The sort command is for sorting lines in text files. For example, if we have a file names, we can sort it with the sort command,
$ cat names
John Doe
Jane Doe
John Roe
Richard Roe
Tommy Atkins
Max Mustermann
Erika Mustermann
Joe Bloggs
$
$ sort names
Erika Mustermann
Jane Doe
Joe Bloggs
John Doe
John Roe
Max Mustermann
Richard Roe
Tommy Atkins
The words in the input lines are fields, which are numbered 1 onwards.
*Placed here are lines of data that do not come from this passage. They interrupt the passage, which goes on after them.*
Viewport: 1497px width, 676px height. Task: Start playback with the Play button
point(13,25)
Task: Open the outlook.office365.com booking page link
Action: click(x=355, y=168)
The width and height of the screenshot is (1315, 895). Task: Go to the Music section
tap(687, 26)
So if we want to sort based on last names, we can sort the above file on the second field.
$ sort -k2,2 names
Tommy Atkins
Joe Bloggs
Jane Doe
John Doe
Erika Mustermann
Max Mustermann
John Roe
Richard Roe
2.0 Sort order
Let's look at another example, the famous quotations by Lewis Carroll, and the sorted output.
$ cat rquote
1.
"The time has come,"
the Walrus said,
"To talk of many things:
Of shoes--and ships--
and sealing wax--
Of cabbages--and kings."
Lewis Carroll
2.
"The White Rabbit put on his spectacles.
'Where shall I begin, please your Majesty?' he asked.
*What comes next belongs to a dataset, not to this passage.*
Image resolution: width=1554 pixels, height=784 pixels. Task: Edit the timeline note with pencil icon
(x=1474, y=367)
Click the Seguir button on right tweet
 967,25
'Begin at the beginning,' the King said gravely,
'and go on till you come to the end: then stop.'"
by Lewis Carroll: Alice in Wonderland
$
$ sort rquote
1.
2.
'and go on till you come to the end: then stop.'"
and sealing wax--
'Begin at the beginning,' the King said gravely,
by Lewis Carroll: Alice in Wonderland
Lewis Carroll
Of cabbages--and kings."
Of shoes--and ships--
"The time has come,"
the Walrus said,
"The White Rabbit put on his spectacles.
"To talk of many things:
'Where shall I begin, please your Majesty?' he asked.
The output is not quite as expected because we have lowercase, followed by uppercase and then again lowercase as the first character of lines in the output. We can fix the
errorby setting the environment variable, LC_ALL=C. Actually, the comparisons are done on the basis of collating sequence specified by LC_COLLATE. But, LC_ALL overrides LC_COLLATE and it's better to set LC_ALL to C.
$ LC_ALL=C
$ export LC_ALL
$ sort rquote
Lewis Carroll
by Lewis Carroll: Alice in Wonderland
"The White Rabbit put on his spectacles.
"The time has come,"
"To talk of many things:
'Begin at the beginning,' the King said gravely,
'Where shall I begin, please your Majesty?' he asked.
'and go on till you come to the end: then stop.'"
1.
2.
Of cabbages--and kings."
Of shoes--and ships--
and sealing wax--
the Walrus said,
Looking at the first character of lines, the spaces come first (There is a space at the beginning of lines containing the author's name). Next we have the double quotes, followed by single quote and then digits. After that, we have the uppercase characters followed by lowercase. The sequence matches the ASCII character set sequence.
3.0 Sort in reverse order
The -r option reverses the sort order so that bigger key values appear earlier in output. For example, sort -r -k2,2 names sorts names in the reverse order of last names.
$ sort -r -k2,2 names
Richard Roe
John Roe
Max Mustermann
Erika Mustermann
John Doe
Jane Doe
Joe Bloggs
Tommy Atkins
4.0 Sort numerically
The -n option sorts based on the numeric value of strings. For example,
$ cat attendance
John Doe 12
Jane Doe 5
John Roe 25
Richard Roe 3
Tommy Atkins 14
Max Mustermann 2
Erika Mustermann 24
Joe Bloggs 7
$
$ sort -n -k3,3 attendance
Max Mustermann 2
Richard Roe 3
Jane Doe 5
Joe Bloggs 7
John Doe 12
Tommy Atkins 14
Erika Mustermann 24
John Roe 25
5.0 Sort in reverse numeric order
We can combine the -r option with the -n to sort in the reverse numeric order.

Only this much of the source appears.